Kelp forests worldwide are under ever increasing pressure from anthropogenic impacts including kelp harvesting, pollution, and higher sea surface temperatures due to climate change. Marine spatial planning requires accurate mapping of these habitat types to inform effective policy. Key data needed for benthic habitat maps to inform policy are acquired by multibeam echosounders, which collect high resolution bathymetry and backscatter of the seafloor. An additional and previously little used product of high resolution MBES are mid-water backscatter data, termed water-column data, that have been used to identify and map kelp species that extended above the seafloor. We show that incorporating water-column data as a variable for modeling benthic marine habitat distributions can significantly improve the accuracy of benthic habitat maps, specifically where habitat categories include large species of macroalgae on shallow (2-34m) subtidal reefs.
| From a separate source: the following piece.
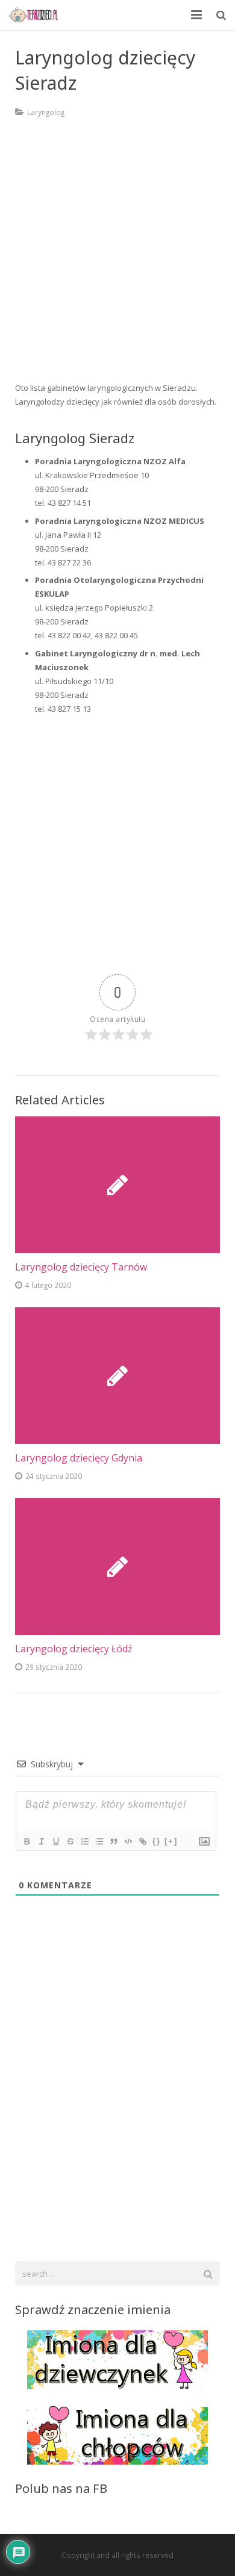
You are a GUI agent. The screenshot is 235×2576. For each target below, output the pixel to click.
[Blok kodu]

The study site has full coverage multibeam bathymetry, backscatter and water-column data, alongside comprehensive observation surveys of benthic habitats using towed video. All towed video observations were classified using a hierarchal marine biotope classification scheme. Water-column data were processed into a mosaic-like product representing the acoustic energy in a layer 0-1m above the seabed. This processing included filtering of the sidelobe artefact. The volumetric water-column mosaic along with bathymetric and backscatter derivatives combined with towed video observations were used as input variables in a supervised random forest classification algorithm to create habitat maps for the study site. Variable importance was assessed for all variables and water-column performed well as it was retained in all models. Including water-column data increased overall map accuracy up to 1.18% and improved producer class accuracies that contained macroalgae up to 2.95%. With increasing pressure on temperate macroalgal communities due to a synergy of pressures arising from warming oceans, our work provides a timely advance for mapping and monitoring changes.